++++ Текст

Набоковская Европа. Литературный альманах. Ежегодное издание. Том 2 - Евгений Лейзеров
Понятие насмешки судьбы, столь знакомое читателю Набокова, иллюстрируется словами Смурова, замечающего, что «есть какой-то безвкусный, озорной рок вроде вайштоковского Абума, который нас заставляет в первый день приезда домой встретить человека, бывшего вашим случайным спутником в вагоне».[114]
Сущность метафизической насмешки пытается раскрыть главный герой в «Ultima Thule»: «всё рассыпается от прикосновения исподтишка: слова, житейские правила, системы, личности, – так что, знаешь, я думаю, что смех – это какая-то потерянная в мире случайная обезьянка истины».[115]
Само название романа Владимира Набокова «Смотри на арлекинов!» отсылает читателя к некоей насмешливой форме сознания. «Смотри на арлекинов!» – говорила двоюродная бабка Бредова маленькому Вадиму, – «Деревья – арлекины», «слова – арлекины». «Играй! Выдумывай мир! Твори реальность!».[116]
Даже счастью Найт даёт определение, связанное с метафизической насмешкой: «Счастье – в лучшем случае лишь скоморох собственной смертности».[117]
Именно насмешливой кажется критикам биография Чернышевского, написанная Годуновым-Чердынцевым. С насмешкой относится сама судьба и к Марте, и к Бруно Кречмару, и к Гумберту Гумберту. С насмешкой воспринимают критики творчество Себастьяна Найта. С жестокой насмешкой обращаются к Цинциннату его тюремщики. Являясь единственной индивидуальностью, Адам Круг кажется окружающим «насмешливо сумасшедшим».[118]
Тема метафизической насмешки Мак-Фатума над героями ясно прослеживается во всех произведениях Набокова.
Трудно посчитать, сколько раз читатель-метагерой Набокова испытывал на себе влияние метафизической насмешки. С детства он ощущал её присутствие в виде некой рыжей эфирной сущности, существом чем-то напоминающим сологубовскую недотыкомку, всегда готовым незначительной мелочью разрушить его планы и посмеяться над ним.
8. Желание разгадать загадку жизни и смерти. Эта тема является главной для всего творчества Владимира Набокова. Она детально раскрыта в его произведениях. При сравнении с другими писателями, кажется, что Набоков сказал о смерти максимально много из того, что доступно человеческому сознанию. Набоков касается темы самоистребления ещё в «Соглядатае», и не успевает завершить в «Лауре».

++++++++
++++ Список

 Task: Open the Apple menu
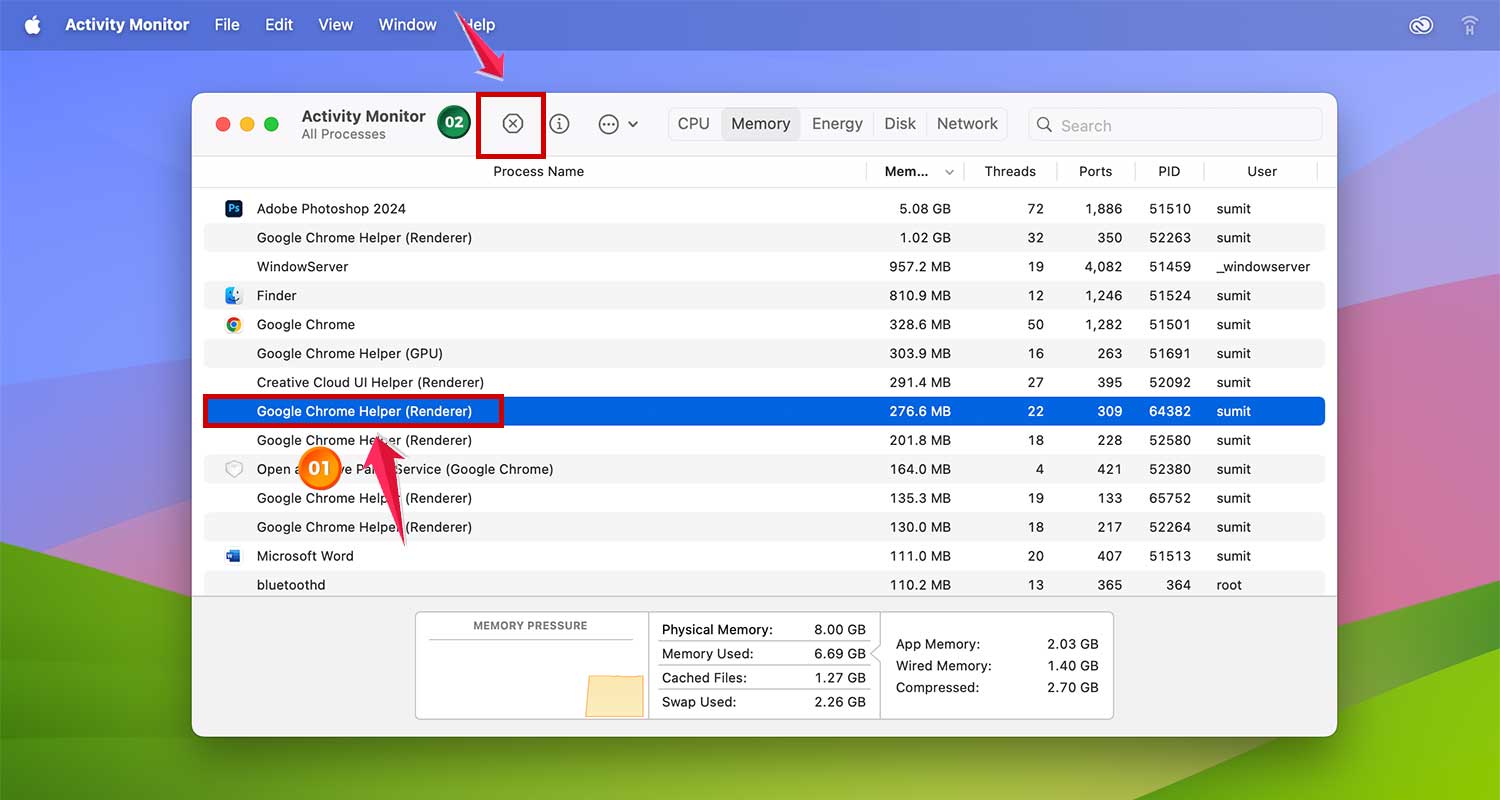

++++++++

• **Задание**:
Выпишите в именительном падеже все названия произведений Набокова, которые в тексте о Набокове стоят в кавычках.

• **Ответ**:
«Ultima Thule», «Смотри на арлекинов!», «Соглядатай», «Лаура».